▶ **WORK ITEM**: Each line shown below should be copied exactly.

[Collected data]
——
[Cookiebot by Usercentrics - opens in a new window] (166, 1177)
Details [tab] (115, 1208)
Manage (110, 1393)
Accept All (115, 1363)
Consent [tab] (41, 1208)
——
▶ **RESPONSE AREA**:
[Cookiebot by Usercentrics - opens in a new window] (166, 1177)
Details [tab] (115, 1208)
Manage (110, 1393)
Accept All (115, 1363)
Consent [tab] (41, 1208)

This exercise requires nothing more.